[Collected data entries]
= Beginning of Section =

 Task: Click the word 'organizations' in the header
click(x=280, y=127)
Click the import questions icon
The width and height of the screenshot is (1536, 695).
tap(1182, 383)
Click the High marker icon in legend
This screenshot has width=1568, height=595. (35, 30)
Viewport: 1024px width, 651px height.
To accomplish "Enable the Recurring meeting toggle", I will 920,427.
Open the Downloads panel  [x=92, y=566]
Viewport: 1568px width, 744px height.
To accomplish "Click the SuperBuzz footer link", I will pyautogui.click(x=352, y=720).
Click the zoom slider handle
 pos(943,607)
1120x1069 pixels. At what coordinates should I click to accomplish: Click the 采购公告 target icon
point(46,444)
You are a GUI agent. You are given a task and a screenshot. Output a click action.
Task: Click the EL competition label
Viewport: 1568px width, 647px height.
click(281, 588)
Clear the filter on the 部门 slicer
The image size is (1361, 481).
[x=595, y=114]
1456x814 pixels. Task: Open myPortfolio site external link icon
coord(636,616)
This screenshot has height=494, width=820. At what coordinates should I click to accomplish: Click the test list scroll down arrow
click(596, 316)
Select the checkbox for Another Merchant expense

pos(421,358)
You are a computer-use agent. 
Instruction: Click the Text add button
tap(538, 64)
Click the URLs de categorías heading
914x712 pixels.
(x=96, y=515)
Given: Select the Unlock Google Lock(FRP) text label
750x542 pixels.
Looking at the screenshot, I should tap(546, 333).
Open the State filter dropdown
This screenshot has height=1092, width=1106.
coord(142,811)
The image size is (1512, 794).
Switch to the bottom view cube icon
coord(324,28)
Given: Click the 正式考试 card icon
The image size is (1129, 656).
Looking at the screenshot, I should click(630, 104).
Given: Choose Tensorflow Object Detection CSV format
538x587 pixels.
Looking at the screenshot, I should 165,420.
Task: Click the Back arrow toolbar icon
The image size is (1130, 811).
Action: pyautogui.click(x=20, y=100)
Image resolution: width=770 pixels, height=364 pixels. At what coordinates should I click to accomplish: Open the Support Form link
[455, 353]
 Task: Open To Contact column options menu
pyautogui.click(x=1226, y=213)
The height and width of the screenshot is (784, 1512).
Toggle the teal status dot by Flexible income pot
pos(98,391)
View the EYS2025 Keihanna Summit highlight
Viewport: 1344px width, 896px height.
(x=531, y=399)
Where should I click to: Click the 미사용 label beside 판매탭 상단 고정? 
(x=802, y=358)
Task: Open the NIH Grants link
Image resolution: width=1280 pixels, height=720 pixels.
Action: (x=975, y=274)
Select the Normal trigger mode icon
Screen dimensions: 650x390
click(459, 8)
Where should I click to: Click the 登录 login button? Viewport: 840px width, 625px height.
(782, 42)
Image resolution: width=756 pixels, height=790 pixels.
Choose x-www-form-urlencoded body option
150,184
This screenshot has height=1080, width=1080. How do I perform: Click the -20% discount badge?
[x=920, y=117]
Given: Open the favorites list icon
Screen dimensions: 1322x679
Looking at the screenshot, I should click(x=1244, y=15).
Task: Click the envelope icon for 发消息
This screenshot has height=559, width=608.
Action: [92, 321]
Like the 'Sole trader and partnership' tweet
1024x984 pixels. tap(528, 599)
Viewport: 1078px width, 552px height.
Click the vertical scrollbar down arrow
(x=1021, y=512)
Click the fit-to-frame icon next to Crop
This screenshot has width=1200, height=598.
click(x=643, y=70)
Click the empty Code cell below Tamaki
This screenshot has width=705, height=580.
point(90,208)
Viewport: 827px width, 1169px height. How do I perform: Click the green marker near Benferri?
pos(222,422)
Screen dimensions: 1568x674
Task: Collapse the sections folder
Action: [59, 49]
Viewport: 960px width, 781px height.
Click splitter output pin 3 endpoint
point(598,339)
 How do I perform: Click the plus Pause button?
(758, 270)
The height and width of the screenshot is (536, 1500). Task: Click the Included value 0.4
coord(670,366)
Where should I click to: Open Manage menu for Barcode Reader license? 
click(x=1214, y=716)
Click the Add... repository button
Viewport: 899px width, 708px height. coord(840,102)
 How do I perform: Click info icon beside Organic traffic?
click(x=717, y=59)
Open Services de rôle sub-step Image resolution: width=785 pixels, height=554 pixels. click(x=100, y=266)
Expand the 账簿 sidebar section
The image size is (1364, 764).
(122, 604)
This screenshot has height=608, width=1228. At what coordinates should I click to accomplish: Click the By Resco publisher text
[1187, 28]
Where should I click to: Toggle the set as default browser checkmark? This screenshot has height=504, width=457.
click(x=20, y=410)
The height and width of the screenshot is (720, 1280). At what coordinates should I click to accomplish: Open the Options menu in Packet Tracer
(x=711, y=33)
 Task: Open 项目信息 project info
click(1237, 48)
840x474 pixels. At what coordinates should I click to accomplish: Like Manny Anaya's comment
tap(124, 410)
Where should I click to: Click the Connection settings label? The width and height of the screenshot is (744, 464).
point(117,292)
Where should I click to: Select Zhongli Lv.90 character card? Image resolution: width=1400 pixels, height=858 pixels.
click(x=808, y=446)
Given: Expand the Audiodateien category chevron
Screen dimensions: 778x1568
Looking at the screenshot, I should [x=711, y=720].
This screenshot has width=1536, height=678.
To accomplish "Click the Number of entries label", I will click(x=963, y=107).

= End of Section =

Pick every line of the data that includes the string "will".

| Exercise result |
To accomplish "Enable the Recurring meeting toggle", I will 920,427.
To accomplish "Click the SuperBuzz footer link", I will pyautogui.click(x=352, y=720).
To accomplish "Click the Number of entries label", I will click(x=963, y=107).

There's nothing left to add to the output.